**WHAT TO DO:**
Please set down word for word every line from the one holding "has height=743, width=454." to the end of the data below, both included.

*** INFORMATION

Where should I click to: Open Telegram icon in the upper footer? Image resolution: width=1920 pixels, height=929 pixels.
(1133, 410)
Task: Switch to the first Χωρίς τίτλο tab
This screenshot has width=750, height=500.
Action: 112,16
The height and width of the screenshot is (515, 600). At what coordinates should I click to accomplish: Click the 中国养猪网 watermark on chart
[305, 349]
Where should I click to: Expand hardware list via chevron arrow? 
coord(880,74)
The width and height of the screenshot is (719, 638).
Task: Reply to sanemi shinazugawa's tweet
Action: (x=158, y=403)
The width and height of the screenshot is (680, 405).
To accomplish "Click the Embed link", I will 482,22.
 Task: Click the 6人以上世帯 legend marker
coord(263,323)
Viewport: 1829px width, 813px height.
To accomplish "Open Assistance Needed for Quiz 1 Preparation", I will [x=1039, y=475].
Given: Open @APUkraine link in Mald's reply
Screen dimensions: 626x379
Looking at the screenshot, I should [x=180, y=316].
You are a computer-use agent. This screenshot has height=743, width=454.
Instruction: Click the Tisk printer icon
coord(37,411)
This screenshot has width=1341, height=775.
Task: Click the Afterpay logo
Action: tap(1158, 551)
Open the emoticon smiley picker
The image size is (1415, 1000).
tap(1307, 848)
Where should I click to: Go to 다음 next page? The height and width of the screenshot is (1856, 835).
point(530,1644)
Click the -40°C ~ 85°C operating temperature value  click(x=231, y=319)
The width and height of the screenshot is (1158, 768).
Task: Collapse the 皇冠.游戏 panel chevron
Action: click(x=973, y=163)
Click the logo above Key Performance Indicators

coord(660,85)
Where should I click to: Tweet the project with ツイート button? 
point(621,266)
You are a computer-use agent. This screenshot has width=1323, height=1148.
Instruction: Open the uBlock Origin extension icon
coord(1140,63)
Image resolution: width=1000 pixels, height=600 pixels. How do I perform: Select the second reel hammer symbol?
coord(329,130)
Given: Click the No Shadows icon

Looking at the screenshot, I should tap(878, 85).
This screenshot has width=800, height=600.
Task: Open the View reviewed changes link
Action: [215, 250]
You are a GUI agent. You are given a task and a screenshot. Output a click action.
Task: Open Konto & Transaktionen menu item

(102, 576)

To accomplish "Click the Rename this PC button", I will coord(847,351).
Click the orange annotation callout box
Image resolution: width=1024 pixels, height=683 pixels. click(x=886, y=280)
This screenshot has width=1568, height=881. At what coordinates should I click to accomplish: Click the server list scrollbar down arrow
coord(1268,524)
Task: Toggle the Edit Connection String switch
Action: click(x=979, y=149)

******

**RESPONSE FOR THIS EXERCISE:**
You are a computer-use agent. This screenshot has height=743, width=454.
Instruction: Click the Tisk printer icon
coord(37,411)
This screenshot has width=1341, height=775.
Task: Click the Afterpay logo
Action: tap(1158, 551)
Open the emoticon smiley picker
The image size is (1415, 1000).
tap(1307, 848)
Where should I click to: Go to 다음 next page? The height and width of the screenshot is (1856, 835).
point(530,1644)
Click the -40°C ~ 85°C operating temperature value  click(x=231, y=319)
The width and height of the screenshot is (1158, 768).
Task: Collapse the 皇冠.游戏 panel chevron
Action: click(x=973, y=163)
Click the logo above Key Performance Indicators

coord(660,85)
Where should I click to: Tweet the project with ツイート button? 
point(621,266)
You are a computer-use agent. This screenshot has width=1323, height=1148.
Instruction: Open the uBlock Origin extension icon
coord(1140,63)
Image resolution: width=1000 pixels, height=600 pixels. How do I perform: Select the second reel hammer symbol?
coord(329,130)
Given: Click the No Shadows icon

Looking at the screenshot, I should tap(878, 85).
This screenshot has width=800, height=600.
Task: Open the View reviewed changes link
Action: [215, 250]
You are a GUI agent. You are given a task and a screenshot. Output a click action.
Task: Open Konto & Transaktionen menu item

(102, 576)

To accomplish "Click the Rename this PC button", I will coord(847,351).
Click the orange annotation callout box
Image resolution: width=1024 pixels, height=683 pixels. click(x=886, y=280)
This screenshot has width=1568, height=881. At what coordinates should I click to accomplish: Click the server list scrollbar down arrow
coord(1268,524)
Task: Toggle the Edit Connection String switch
Action: click(x=979, y=149)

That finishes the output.